1687216946 One sentence reveals Moroccos espionage on the Polisario front in

One sentence reveals Morocco’s espionage on the Polisario front in Spain

Supporters of the Polisario Front demonstrated in Gran Canaria on November 14 to demand that terminally ill activist Mohamed Salem be allowed to return to El Aaiún.Supporters of the Polisario Front demonstrated in Gran Canaria on 14 November to demand that terminally ill activist Mohamed Salem be allowed to return to El AaiúnElvira Urquijo A. (EFE)

A recent ruling by the National Supreme Court denying Spanish citizenship to a citizen of Moroccan origin shows that in 2010 the National Intelligence Center (CNI) discovered the existence of a Moroccan spy network collecting information about “the Polisario Front”. [la] Moroccan colony based in Spain”. The judgment of May 31, to which EL PAÍS had access, emphasizes that this citizen allegedly had contact with a “chief” of the Moroccan secret service, whose identity he does not reveal. In at least five other cases over the past 11 years, Spanish courts have refused to grant citizenship to as many citizens from the North African country over CNI reports warning that the applicants had been spying on Rabat.

In June 2021, in the midst of the diplomatic crisis between Morocco and Spain over the hospitalization of the leader of the Polisario Front and President of the Sahrawi Arab Democratic Republic (SADR), Brahim Gali, in Logroño, a confidential CNI document was already alerting the government of the intensive Moroccan espionage activities in Spain against this organization.
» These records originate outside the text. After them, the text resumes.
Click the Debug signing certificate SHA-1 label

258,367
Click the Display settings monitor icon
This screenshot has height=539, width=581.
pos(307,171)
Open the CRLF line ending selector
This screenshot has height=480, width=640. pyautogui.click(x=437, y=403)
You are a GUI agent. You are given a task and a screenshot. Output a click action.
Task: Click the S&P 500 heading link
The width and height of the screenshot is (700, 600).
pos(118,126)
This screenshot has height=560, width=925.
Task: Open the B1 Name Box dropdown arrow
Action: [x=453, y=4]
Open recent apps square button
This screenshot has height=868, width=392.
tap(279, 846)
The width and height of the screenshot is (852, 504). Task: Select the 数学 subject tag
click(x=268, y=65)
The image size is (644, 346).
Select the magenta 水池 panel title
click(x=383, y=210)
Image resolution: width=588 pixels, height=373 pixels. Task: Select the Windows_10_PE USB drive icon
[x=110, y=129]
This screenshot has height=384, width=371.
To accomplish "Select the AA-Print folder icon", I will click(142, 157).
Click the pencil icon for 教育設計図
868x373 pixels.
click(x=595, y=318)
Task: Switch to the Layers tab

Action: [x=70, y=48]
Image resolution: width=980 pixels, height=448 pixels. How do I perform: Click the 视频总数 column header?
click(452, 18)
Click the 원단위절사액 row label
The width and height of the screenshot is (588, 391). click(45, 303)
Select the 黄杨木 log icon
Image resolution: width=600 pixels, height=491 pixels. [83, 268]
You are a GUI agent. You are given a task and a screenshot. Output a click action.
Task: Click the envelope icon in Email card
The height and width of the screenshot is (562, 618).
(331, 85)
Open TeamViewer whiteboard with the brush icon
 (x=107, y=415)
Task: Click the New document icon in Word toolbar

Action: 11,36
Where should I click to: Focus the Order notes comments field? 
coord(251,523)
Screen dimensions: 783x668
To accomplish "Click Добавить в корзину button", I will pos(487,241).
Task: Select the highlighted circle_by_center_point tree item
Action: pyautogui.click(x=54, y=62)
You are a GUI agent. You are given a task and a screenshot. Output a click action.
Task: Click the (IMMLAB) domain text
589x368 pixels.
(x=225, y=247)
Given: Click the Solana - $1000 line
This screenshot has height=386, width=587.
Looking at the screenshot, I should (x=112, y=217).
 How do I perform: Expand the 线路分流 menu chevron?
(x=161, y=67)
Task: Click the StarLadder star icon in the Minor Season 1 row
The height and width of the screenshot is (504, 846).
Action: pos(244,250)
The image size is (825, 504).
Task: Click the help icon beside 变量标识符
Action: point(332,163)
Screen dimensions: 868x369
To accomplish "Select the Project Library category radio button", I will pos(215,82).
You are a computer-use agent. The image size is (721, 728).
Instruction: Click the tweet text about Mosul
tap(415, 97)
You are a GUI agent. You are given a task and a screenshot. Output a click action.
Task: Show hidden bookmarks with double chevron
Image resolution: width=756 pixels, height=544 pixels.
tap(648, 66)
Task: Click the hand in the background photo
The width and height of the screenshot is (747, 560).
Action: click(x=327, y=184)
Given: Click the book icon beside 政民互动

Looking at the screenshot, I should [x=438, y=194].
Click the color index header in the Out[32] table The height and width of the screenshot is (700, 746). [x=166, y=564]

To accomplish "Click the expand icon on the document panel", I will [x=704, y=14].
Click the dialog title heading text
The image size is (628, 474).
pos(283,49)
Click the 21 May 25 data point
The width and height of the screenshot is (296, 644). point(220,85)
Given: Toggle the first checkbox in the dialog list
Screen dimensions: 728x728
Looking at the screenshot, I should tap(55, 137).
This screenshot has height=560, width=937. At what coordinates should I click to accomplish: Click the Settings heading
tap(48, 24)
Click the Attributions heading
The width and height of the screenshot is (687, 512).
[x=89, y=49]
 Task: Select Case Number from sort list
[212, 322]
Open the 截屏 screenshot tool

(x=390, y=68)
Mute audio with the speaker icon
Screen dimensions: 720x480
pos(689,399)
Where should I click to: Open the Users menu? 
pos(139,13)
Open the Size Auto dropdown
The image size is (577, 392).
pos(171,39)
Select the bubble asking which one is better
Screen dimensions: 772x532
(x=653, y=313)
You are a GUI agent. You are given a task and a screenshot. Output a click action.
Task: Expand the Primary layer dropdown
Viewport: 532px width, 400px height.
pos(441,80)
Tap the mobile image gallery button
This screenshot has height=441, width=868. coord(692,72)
Specifically, the report states that the Moroccan intelligence services activated a dual “judicial and media strategy” to “harass” Gali and “hamper his mobility.”

The CNI then assured that Rabat was using “sufficient resources, including financial ones,” to “put pressure on the Spanish government to achieve a favorable position for Morocco in the Western Sahara dispute.” In March 2022, Pedro Sánchez abandoned Spain’s traditional position of neutrality in the Sahara conflict, maintained for 47 years, and sided with Rabat, describing its autonomy proposal for the former colony as “the most serious, realistic and credible Suggested solution” looked at the dispute”. Shortly after this latest announcement, it was revealed that the cellphones owned by Sánchez himself, Interior Minister Fernando Grande-Marlaska; Defense chief Margarita Robles and then-State Department head Arancha González Laya, who would step down from the executive branch the following July, were victims of attacks using Pegasus spy software.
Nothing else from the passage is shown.